> Extracted records

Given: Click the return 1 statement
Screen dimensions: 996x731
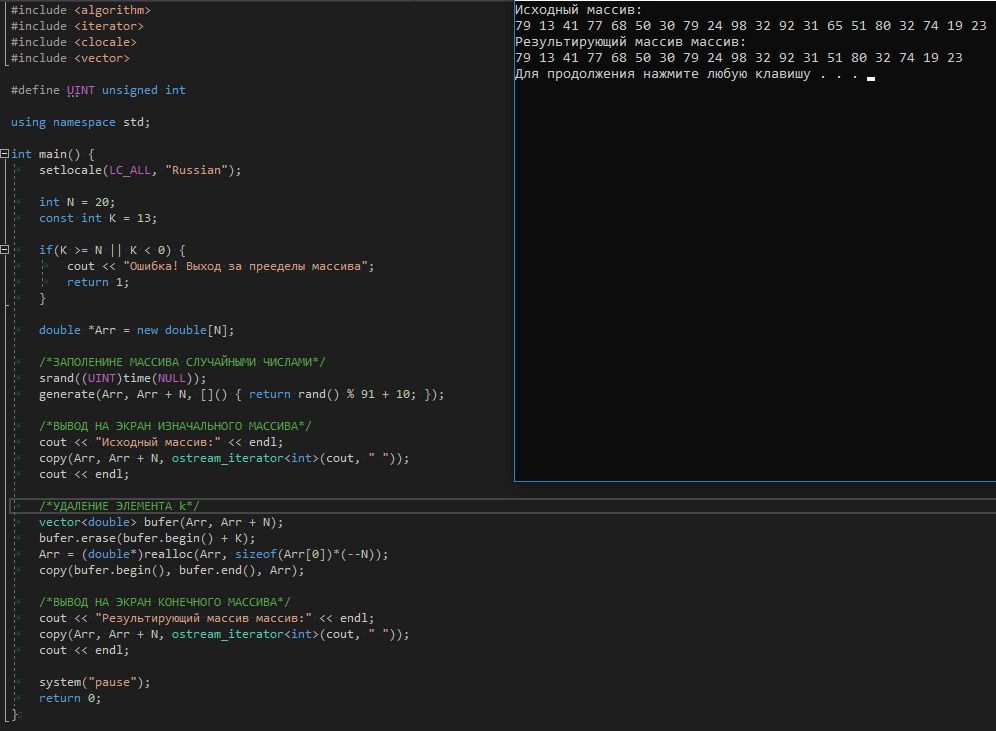Looking at the screenshot, I should (98, 282).
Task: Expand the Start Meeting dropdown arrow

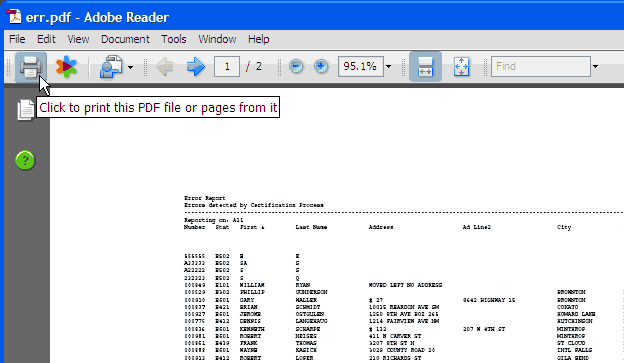Action: click(130, 67)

> Brief
Write out every line of the entries above word for word, leaving out the pictures.

> Solution to this problem
Given: Click the return 1 statement
Screen dimensions: 996x731
Looking at the screenshot, I should (98, 282).
Task: Expand the Start Meeting dropdown arrow

Action: click(130, 67)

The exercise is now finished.